Na opinião de Cintra, a proposta tem a vantagem de dar um período de experiência para que a idéia seja testada. Além disso, adia para uma segunda etapa o debate sobre o pacto federativo, pelo qual se definem as competências tributárias da União, Estados e municípios e a divisão dos recursos arrecadados.
Na opinião do deputado, o atual modelo tributário brasileiro está falido, por basear-se principalmente em impostos declaratórios - como o Imposto de Renda e o Imposto sobre Circulação de Mercadorias e Serviços, que são pagos por meio de declarações. Além de propor a implantação gradativa do imposto único, o deputado já aceita um modelo em que o tributo não seja tão único como pretendia anteriormente.
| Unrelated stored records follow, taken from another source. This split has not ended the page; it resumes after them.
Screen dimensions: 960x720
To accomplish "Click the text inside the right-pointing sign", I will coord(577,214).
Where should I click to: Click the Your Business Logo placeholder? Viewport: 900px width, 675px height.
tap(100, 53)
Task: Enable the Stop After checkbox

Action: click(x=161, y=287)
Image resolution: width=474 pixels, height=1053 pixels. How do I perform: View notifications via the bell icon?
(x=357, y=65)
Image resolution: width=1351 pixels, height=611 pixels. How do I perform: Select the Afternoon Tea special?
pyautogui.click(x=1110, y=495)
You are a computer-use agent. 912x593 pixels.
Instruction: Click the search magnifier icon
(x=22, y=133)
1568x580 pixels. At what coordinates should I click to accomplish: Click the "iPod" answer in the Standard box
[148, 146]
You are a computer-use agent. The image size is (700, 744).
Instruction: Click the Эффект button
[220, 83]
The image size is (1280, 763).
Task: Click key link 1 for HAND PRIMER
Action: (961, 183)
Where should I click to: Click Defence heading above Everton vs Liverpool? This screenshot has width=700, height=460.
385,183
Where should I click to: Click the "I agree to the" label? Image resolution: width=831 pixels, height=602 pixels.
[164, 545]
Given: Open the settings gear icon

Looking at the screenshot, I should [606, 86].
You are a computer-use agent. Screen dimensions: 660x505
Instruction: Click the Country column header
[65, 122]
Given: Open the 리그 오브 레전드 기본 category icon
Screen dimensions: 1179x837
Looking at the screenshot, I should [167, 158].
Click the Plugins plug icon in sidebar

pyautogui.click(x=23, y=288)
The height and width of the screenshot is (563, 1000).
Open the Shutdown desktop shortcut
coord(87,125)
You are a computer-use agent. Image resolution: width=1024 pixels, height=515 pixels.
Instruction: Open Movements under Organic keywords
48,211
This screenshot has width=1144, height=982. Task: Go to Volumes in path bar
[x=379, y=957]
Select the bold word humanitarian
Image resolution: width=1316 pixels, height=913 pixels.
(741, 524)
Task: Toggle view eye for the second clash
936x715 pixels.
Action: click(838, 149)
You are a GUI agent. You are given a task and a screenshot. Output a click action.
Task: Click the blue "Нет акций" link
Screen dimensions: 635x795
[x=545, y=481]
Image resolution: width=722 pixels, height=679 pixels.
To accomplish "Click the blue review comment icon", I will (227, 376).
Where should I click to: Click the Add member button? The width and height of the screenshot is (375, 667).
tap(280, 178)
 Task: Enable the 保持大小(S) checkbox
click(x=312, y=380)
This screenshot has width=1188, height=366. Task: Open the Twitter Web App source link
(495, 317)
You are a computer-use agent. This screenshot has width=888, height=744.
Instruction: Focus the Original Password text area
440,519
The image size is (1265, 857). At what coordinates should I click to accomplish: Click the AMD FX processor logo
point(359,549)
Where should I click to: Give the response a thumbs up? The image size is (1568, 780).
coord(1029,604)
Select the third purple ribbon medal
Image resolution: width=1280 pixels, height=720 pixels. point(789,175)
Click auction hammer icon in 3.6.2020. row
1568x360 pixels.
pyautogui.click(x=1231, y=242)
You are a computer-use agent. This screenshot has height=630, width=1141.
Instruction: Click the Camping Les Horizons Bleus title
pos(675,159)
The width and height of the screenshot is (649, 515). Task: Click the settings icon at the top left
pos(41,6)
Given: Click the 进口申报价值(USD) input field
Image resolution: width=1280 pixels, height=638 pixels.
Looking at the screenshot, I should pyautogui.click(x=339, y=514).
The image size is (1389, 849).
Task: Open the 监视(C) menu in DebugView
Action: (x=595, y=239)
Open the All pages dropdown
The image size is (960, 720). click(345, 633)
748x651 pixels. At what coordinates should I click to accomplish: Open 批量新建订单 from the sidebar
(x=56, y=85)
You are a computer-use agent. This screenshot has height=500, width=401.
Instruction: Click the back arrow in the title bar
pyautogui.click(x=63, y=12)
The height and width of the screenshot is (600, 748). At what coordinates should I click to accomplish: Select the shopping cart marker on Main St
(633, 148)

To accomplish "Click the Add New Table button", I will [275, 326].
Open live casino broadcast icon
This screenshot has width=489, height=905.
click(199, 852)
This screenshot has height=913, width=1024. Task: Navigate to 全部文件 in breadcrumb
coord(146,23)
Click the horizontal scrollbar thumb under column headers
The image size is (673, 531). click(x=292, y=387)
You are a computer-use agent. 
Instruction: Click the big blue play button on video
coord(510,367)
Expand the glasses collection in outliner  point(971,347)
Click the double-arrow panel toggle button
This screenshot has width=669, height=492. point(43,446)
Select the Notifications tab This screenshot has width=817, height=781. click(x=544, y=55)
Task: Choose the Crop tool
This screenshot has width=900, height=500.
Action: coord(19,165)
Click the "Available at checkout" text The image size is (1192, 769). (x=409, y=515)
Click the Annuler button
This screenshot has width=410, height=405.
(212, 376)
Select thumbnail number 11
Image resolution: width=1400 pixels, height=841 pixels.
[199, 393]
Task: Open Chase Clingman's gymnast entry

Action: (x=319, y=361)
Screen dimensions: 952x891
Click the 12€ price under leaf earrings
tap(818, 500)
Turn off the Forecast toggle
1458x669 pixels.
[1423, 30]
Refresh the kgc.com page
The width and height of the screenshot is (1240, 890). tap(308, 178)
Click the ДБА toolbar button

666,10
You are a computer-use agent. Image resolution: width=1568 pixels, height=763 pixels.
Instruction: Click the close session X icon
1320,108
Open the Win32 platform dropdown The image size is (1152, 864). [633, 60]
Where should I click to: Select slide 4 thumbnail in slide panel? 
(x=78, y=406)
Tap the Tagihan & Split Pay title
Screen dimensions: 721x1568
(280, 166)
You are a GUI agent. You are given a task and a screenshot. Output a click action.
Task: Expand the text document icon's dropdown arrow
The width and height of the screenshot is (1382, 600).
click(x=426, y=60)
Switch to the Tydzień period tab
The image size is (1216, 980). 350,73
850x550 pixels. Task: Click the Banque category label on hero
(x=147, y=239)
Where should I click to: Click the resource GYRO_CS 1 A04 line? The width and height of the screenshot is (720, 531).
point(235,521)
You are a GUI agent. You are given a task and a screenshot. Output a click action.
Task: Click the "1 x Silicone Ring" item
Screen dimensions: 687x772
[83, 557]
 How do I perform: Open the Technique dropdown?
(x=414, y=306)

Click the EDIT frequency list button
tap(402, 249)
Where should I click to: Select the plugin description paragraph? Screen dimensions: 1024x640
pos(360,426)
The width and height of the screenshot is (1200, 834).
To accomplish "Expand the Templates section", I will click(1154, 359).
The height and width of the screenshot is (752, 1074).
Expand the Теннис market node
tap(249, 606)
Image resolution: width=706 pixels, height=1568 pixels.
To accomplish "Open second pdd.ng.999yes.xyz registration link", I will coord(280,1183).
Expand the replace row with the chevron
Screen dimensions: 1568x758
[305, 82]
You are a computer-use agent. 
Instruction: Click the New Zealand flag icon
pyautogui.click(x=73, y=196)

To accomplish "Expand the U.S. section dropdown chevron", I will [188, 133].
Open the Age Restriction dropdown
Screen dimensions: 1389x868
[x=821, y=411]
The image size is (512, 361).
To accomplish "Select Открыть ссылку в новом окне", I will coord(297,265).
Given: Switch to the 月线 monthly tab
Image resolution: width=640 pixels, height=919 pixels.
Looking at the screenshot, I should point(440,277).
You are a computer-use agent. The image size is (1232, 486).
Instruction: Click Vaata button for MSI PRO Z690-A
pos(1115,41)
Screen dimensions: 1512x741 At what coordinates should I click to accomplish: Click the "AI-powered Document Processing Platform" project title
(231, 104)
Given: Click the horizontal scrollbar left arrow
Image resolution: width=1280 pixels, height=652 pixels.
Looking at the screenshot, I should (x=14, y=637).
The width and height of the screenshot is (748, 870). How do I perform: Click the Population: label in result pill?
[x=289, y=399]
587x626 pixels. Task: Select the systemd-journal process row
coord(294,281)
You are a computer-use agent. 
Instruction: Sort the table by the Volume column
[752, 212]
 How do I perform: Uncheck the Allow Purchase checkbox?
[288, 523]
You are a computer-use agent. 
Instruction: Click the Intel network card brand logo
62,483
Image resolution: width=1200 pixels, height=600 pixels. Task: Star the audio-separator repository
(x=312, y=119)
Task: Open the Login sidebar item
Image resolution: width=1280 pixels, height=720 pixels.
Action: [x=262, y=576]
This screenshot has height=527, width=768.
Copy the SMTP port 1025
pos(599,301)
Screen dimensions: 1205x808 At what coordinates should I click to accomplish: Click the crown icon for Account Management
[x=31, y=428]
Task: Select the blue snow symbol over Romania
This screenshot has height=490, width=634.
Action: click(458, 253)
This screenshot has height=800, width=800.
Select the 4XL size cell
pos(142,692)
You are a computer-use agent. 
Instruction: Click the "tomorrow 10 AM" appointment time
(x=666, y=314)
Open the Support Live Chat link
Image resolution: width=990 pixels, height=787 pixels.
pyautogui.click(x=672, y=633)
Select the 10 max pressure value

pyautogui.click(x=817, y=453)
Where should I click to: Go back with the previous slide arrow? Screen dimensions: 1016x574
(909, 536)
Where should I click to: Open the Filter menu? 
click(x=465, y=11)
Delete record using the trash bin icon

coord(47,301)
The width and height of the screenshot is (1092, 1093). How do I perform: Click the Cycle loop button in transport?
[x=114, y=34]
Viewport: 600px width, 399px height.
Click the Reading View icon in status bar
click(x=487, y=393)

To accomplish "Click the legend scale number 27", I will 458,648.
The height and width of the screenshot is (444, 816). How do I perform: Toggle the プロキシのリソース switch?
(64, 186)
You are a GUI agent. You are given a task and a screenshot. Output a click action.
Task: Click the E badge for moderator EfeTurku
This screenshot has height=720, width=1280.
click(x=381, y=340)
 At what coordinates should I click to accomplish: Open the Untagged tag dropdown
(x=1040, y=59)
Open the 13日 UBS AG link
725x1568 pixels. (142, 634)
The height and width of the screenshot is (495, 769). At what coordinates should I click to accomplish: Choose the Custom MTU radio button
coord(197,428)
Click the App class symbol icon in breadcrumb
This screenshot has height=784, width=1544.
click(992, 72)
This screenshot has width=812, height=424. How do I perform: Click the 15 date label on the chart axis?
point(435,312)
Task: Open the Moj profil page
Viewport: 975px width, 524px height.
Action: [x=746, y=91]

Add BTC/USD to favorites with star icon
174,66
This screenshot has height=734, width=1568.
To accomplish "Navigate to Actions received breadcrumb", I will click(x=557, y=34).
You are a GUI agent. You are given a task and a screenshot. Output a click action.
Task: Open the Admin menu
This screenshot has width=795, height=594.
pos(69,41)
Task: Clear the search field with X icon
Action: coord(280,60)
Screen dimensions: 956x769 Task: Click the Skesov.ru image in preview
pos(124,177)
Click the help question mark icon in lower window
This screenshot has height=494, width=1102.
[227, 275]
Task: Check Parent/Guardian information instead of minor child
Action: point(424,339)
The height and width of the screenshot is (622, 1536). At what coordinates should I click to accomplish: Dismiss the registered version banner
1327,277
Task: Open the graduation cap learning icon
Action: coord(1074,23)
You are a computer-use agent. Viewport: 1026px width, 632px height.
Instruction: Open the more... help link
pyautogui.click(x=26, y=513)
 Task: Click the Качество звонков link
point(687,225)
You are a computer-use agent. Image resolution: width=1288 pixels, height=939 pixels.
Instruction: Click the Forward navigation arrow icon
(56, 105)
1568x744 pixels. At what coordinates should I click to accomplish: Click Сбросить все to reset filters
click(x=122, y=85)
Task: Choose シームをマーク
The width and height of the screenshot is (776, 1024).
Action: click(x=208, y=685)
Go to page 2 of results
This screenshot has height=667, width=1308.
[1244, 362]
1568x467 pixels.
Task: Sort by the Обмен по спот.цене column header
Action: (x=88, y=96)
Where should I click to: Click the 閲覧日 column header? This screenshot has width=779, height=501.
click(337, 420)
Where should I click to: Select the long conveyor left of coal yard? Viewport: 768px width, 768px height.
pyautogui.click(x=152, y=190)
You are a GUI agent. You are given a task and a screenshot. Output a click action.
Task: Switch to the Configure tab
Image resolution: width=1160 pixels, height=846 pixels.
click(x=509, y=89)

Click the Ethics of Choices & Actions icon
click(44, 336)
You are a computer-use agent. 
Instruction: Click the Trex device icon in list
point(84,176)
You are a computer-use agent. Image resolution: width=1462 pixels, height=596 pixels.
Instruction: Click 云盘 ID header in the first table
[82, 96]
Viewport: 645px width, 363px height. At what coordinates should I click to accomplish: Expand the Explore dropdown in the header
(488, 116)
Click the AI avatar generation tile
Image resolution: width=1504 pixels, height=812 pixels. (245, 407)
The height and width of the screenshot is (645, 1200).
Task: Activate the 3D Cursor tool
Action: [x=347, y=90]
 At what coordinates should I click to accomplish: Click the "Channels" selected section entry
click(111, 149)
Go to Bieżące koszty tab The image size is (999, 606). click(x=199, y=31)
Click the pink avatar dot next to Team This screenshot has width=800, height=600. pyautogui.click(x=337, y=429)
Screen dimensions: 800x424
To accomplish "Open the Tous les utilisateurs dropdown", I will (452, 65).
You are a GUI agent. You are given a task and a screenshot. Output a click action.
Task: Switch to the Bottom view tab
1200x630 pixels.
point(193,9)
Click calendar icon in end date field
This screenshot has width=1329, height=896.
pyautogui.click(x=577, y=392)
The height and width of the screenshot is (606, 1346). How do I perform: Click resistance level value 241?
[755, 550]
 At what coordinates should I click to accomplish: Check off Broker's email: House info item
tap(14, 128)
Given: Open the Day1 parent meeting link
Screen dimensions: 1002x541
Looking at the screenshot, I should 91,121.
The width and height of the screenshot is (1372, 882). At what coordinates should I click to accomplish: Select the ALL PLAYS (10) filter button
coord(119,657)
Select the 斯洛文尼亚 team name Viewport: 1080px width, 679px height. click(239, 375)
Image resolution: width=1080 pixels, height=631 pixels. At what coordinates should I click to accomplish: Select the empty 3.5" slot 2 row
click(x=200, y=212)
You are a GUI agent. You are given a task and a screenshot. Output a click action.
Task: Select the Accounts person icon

Haveria impostos seletivos sobre energia elétrica, veículos, combustíveis, telecomunicações, cigarros e bebidas. O IMF também convive com os chamados tributos extrafiscais, cuja principal função não é a de arrecadar, mas a de regular determinadas áreas, como o Imposto sobre Operações Financeiras e o Imposto Territorial Rural. Pelo projeto de Cintra, o IMF teria um alíquota inicial de 0,5%, que subiria gradativamente até atingir 3% no terceiro ano de vigência.